• [Directive]: Copy out each of the records below word for word, changing nothing.

----- Material for the task -----

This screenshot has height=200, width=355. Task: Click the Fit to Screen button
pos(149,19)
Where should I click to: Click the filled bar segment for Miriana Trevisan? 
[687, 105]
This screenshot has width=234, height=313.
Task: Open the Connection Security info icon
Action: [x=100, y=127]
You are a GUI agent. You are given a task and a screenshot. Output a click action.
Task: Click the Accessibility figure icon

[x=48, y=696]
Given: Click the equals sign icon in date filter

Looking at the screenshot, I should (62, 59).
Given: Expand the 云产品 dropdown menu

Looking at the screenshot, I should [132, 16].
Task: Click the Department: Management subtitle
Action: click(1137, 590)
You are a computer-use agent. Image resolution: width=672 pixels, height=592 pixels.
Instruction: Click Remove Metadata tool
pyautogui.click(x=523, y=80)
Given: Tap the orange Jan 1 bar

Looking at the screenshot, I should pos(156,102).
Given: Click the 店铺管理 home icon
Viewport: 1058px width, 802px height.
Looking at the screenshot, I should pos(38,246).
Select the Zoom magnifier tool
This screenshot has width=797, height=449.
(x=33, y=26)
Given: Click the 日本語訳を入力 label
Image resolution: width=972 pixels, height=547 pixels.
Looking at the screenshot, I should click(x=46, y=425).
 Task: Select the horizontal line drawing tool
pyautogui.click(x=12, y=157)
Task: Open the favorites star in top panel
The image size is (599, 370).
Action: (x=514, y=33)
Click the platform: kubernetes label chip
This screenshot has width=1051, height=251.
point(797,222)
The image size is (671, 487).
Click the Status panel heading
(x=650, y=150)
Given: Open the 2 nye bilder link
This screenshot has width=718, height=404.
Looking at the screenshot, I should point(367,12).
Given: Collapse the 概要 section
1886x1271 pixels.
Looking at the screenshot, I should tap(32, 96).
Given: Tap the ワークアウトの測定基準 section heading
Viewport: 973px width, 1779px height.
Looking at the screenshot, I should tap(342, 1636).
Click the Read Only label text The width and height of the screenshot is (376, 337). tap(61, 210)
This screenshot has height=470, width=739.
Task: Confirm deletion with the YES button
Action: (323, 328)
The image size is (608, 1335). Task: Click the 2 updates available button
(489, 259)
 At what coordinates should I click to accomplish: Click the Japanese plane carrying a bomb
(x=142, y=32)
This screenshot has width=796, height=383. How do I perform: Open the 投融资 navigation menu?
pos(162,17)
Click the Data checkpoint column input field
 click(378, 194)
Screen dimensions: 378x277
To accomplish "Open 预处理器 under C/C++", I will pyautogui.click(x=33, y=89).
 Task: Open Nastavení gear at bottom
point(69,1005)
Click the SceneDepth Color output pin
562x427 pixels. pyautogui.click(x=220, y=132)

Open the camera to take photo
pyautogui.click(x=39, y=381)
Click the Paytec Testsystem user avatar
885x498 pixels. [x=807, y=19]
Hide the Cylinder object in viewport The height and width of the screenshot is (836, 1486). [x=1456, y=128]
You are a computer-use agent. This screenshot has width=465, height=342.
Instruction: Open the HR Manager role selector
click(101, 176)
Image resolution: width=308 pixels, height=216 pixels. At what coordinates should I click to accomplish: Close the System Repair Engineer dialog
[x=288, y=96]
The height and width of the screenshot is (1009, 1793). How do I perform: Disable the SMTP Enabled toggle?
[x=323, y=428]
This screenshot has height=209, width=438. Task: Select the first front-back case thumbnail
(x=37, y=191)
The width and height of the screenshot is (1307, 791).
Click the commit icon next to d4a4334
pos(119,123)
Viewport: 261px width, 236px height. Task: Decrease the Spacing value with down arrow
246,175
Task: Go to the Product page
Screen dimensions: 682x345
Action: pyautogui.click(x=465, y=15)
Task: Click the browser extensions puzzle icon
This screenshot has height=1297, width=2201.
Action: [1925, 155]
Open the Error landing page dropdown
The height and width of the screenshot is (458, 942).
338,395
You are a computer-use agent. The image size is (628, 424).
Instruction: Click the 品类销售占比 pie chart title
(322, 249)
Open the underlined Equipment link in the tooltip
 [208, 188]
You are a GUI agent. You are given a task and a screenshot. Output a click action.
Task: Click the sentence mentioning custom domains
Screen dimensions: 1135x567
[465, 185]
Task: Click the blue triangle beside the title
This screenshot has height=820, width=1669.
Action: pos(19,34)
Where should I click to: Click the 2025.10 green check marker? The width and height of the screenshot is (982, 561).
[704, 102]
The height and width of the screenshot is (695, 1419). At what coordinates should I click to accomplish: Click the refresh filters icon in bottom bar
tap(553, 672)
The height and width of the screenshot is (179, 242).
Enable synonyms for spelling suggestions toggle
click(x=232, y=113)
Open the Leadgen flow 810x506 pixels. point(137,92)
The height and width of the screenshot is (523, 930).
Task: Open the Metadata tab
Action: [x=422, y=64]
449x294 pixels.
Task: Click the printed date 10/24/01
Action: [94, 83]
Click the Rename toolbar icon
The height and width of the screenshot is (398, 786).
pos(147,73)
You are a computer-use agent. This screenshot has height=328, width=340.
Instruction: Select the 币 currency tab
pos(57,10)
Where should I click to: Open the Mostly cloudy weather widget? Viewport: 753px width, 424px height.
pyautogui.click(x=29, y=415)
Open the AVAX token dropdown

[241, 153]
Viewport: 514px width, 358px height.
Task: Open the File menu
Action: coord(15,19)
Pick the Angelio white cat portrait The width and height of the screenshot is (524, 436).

-----

• [Completed task]:
This screenshot has height=200, width=355. Task: Click the Fit to Screen button
pos(149,19)
Where should I click to: Click the filled bar segment for Miriana Trevisan? 
[687, 105]
This screenshot has width=234, height=313.
Task: Open the Connection Security info icon
Action: [x=100, y=127]
You are a GUI agent. You are given a task and a screenshot. Output a click action.
Task: Click the Accessibility figure icon

[x=48, y=696]
Given: Click the equals sign icon in date filter

Looking at the screenshot, I should (62, 59).
Given: Expand the 云产品 dropdown menu

Looking at the screenshot, I should [132, 16].
Task: Click the Department: Management subtitle
Action: click(1137, 590)
You are a computer-use agent. Image resolution: width=672 pixels, height=592 pixels.
Instruction: Click Remove Metadata tool
pyautogui.click(x=523, y=80)
Given: Tap the orange Jan 1 bar

Looking at the screenshot, I should pos(156,102).
Given: Click the 店铺管理 home icon
Viewport: 1058px width, 802px height.
Looking at the screenshot, I should pos(38,246).
Select the Zoom magnifier tool
This screenshot has width=797, height=449.
(x=33, y=26)
Given: Click the 日本語訳を入力 label
Image resolution: width=972 pixels, height=547 pixels.
Looking at the screenshot, I should click(x=46, y=425).
 Task: Select the horizontal line drawing tool
pyautogui.click(x=12, y=157)
Task: Open the favorites star in top panel
The image size is (599, 370).
Action: (x=514, y=33)
Click the platform: kubernetes label chip
This screenshot has width=1051, height=251.
point(797,222)
The image size is (671, 487).
Click the Status panel heading
(x=650, y=150)
Given: Open the 2 nye bilder link
This screenshot has width=718, height=404.
Looking at the screenshot, I should point(367,12).
Given: Collapse the 概要 section
1886x1271 pixels.
Looking at the screenshot, I should tap(32, 96).
Given: Tap the ワークアウトの測定基準 section heading
Viewport: 973px width, 1779px height.
Looking at the screenshot, I should tap(342, 1636).
Click the Read Only label text The width and height of the screenshot is (376, 337). tap(61, 210)
This screenshot has height=470, width=739.
Task: Confirm deletion with the YES button
Action: (323, 328)
The image size is (608, 1335). Task: Click the 2 updates available button
(489, 259)
 At what coordinates should I click to accomplish: Click the Japanese plane carrying a bomb
(x=142, y=32)
This screenshot has width=796, height=383. How do I perform: Open the 投融资 navigation menu?
pos(162,17)
Click the Data checkpoint column input field
 click(378, 194)
Screen dimensions: 378x277
To accomplish "Open 预处理器 under C/C++", I will pyautogui.click(x=33, y=89).
 Task: Open Nastavení gear at bottom
point(69,1005)
Click the SceneDepth Color output pin
562x427 pixels. pyautogui.click(x=220, y=132)

Open the camera to take photo
pyautogui.click(x=39, y=381)
Click the Paytec Testsystem user avatar
885x498 pixels. [x=807, y=19]
Hide the Cylinder object in viewport The height and width of the screenshot is (836, 1486). [x=1456, y=128]
You are a computer-use agent. This screenshot has width=465, height=342.
Instruction: Open the HR Manager role selector
click(101, 176)
Image resolution: width=308 pixels, height=216 pixels. At what coordinates should I click to accomplish: Close the System Repair Engineer dialog
[x=288, y=96]
The height and width of the screenshot is (1009, 1793). How do I perform: Disable the SMTP Enabled toggle?
[x=323, y=428]
This screenshot has height=209, width=438. Task: Select the first front-back case thumbnail
(x=37, y=191)
The width and height of the screenshot is (1307, 791).
Click the commit icon next to d4a4334
pos(119,123)
Viewport: 261px width, 236px height. Task: Decrease the Spacing value with down arrow
246,175
Task: Go to the Product page
Screen dimensions: 682x345
Action: pyautogui.click(x=465, y=15)
Task: Click the browser extensions puzzle icon
This screenshot has height=1297, width=2201.
Action: [1925, 155]
Open the Error landing page dropdown
The height and width of the screenshot is (458, 942).
338,395
You are a computer-use agent. The image size is (628, 424).
Instruction: Click the 品类销售占比 pie chart title
(322, 249)
Open the underlined Equipment link in the tooltip
 [208, 188]
You are a GUI agent. You are given a task and a screenshot. Output a click action.
Task: Click the sentence mentioning custom domains
Screen dimensions: 1135x567
[465, 185]
Task: Click the blue triangle beside the title
This screenshot has height=820, width=1669.
Action: pos(19,34)
Where should I click to: Click the 2025.10 green check marker? The width and height of the screenshot is (982, 561).
[704, 102]
The height and width of the screenshot is (695, 1419). At what coordinates should I click to accomplish: Click the refresh filters icon in bottom bar
tap(553, 672)
The height and width of the screenshot is (179, 242).
Enable synonyms for spelling suggestions toggle
click(x=232, y=113)
Open the Leadgen flow 810x506 pixels. point(137,92)
The height and width of the screenshot is (523, 930).
Task: Open the Metadata tab
Action: [x=422, y=64]
449x294 pixels.
Task: Click the printed date 10/24/01
Action: [94, 83]
Click the Rename toolbar icon
The height and width of the screenshot is (398, 786).
pos(147,73)
You are a computer-use agent. This screenshot has height=328, width=340.
Instruction: Select the 币 currency tab
pos(57,10)
Where should I click to: Open the Mostly cloudy weather widget? Viewport: 753px width, 424px height.
pyautogui.click(x=29, y=415)
Open the AVAX token dropdown

[241, 153]
Viewport: 514px width, 358px height.
Task: Open the File menu
Action: coord(15,19)
Pick the Angelio white cat portrait The width and height of the screenshot is (524, 436).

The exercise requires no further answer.